BRCA1, RAP80, and AEG-1 mRNA expression in resectable muscle-invasive bladder cancer (MIBC) patients (p) treated with neoadjuvant cisplatin-based chemotherapy.

Abstract

4579 Background: Cystectomy remains the standard treatment in MIBC and only a minority of p are treated with neoadjuvant chemotherapy, suggesting that predictive markers of chemotherapy outcome are needed. Low BRCA1 mRNA expression is associated with an improvement in survival in bladder cancer p treated with cisplatin-based chemotherapy. However, BRCA1 function can be modulated by other DNA repair genes. RAP80 is required for the accumulation of BRCA1 to sites of DNA breaks, and cells depleted of RAP80 exhibit hypersensitivity to irradiation. AEG-1 can induce BRCA1 expression and cause chemoresistance.
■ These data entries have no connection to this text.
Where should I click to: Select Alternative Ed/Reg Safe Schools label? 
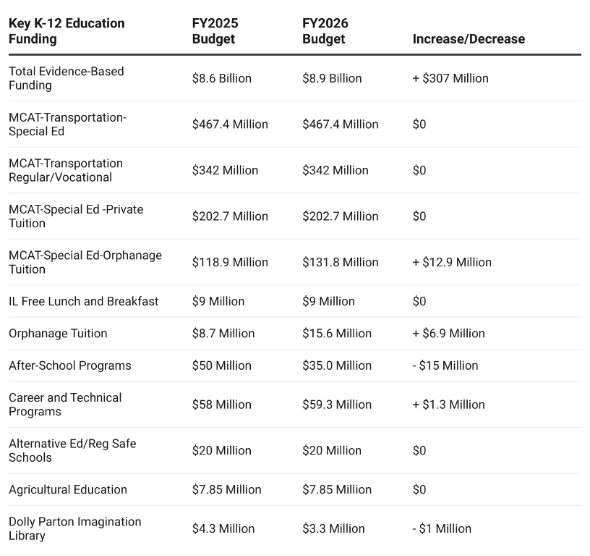pyautogui.click(x=72, y=450)
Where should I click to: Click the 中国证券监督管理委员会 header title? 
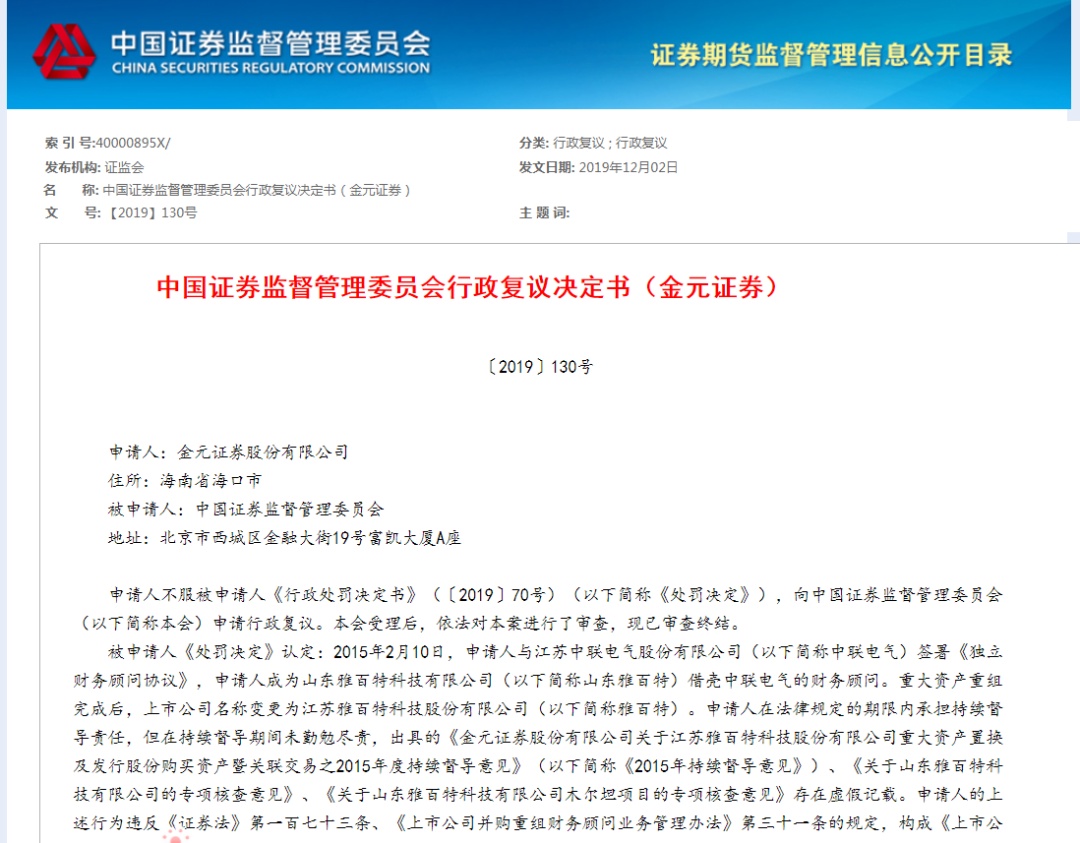[270, 42]
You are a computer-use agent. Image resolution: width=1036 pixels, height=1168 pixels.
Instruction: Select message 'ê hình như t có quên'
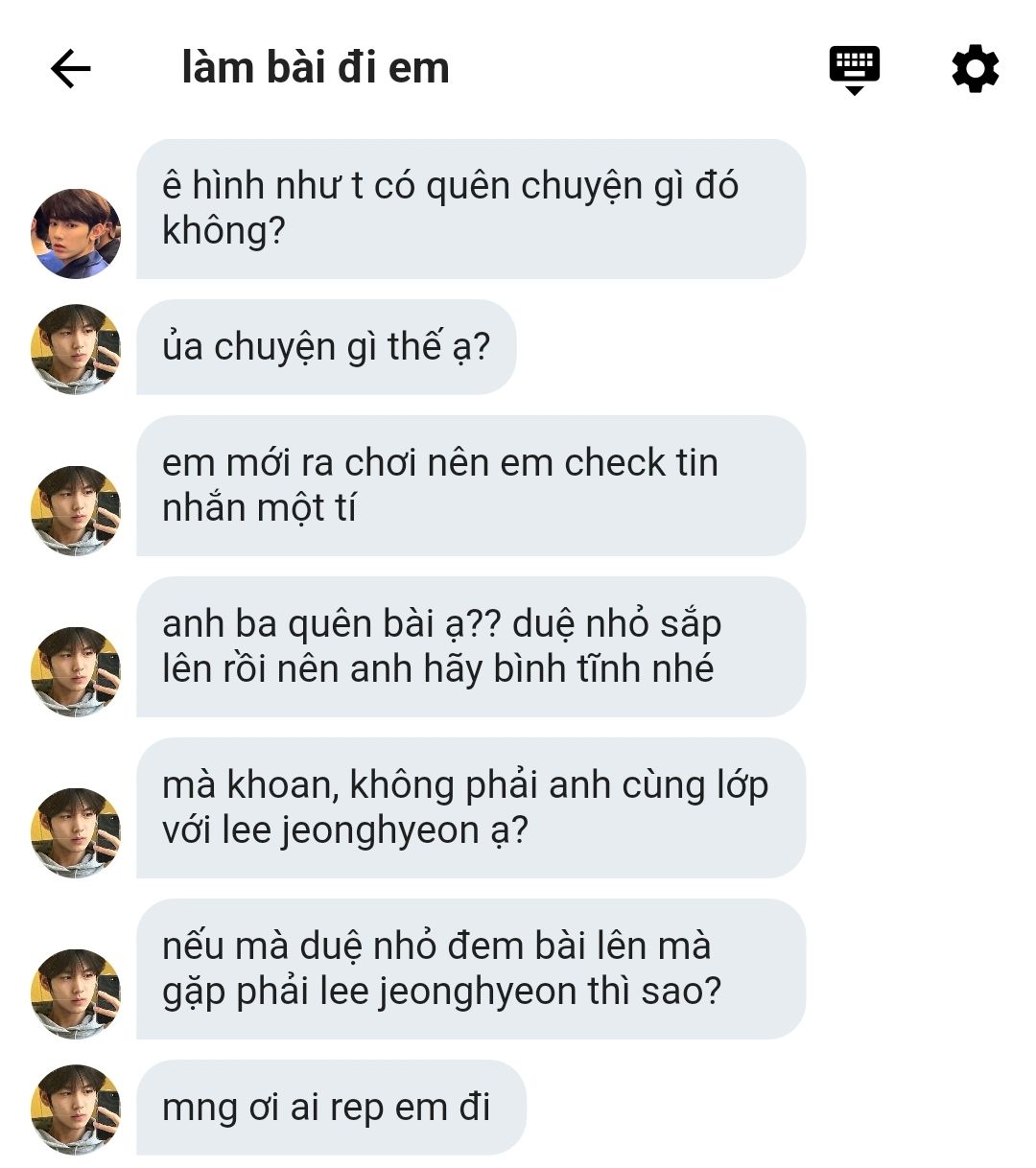pos(471,209)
Methods: Paraffin-embedded pre-treatment tumor samples were collected by transurethral resection from 65 p with resectable MIBC stage T2-4N0M0 treated with neoadjuvant cisplatin-based chemotherapy. Gene expression levels of BRCA1, RAP80 and AEG-1 were quantified by real-time quantitative PCR. Expression levels were divided into terciles and correlated with median survival (MS). Results: 33 p were treated with cisplatin, methotrexate and vinblastine (CMV) and 32 p with cisplatin and gemcitabine. Chemotherapy was followed by cystectomy in 60 p. Overall MS was not reached and 5-year survival was 51%. MS was 45 months (m) and 5-year survival was 27% in 21 p with high BRCA1 mRNA levels vs 168 m and 59% in 44 p with low and intermediate levels (p=0.05). MS was 50 m in 15 p with high AEG-1 levels, 45 m in 15 p with intermediate levels, and was not reached in 18 p with low levels, although these differences were not statistically significant (p=0.3). No differences in MS were observed according to RAP80 mRNA levels. Conclusions: BRCA1 can be a useful marker to predict the efficacy of neoadjuvant chemotherapy. Cisplatin-based chemotherapy should be recommended in p with low/intermediate BRCA1 expression. Further studies with larger numbers of p are warranted to elucidate the role of AEG-1 in this setting.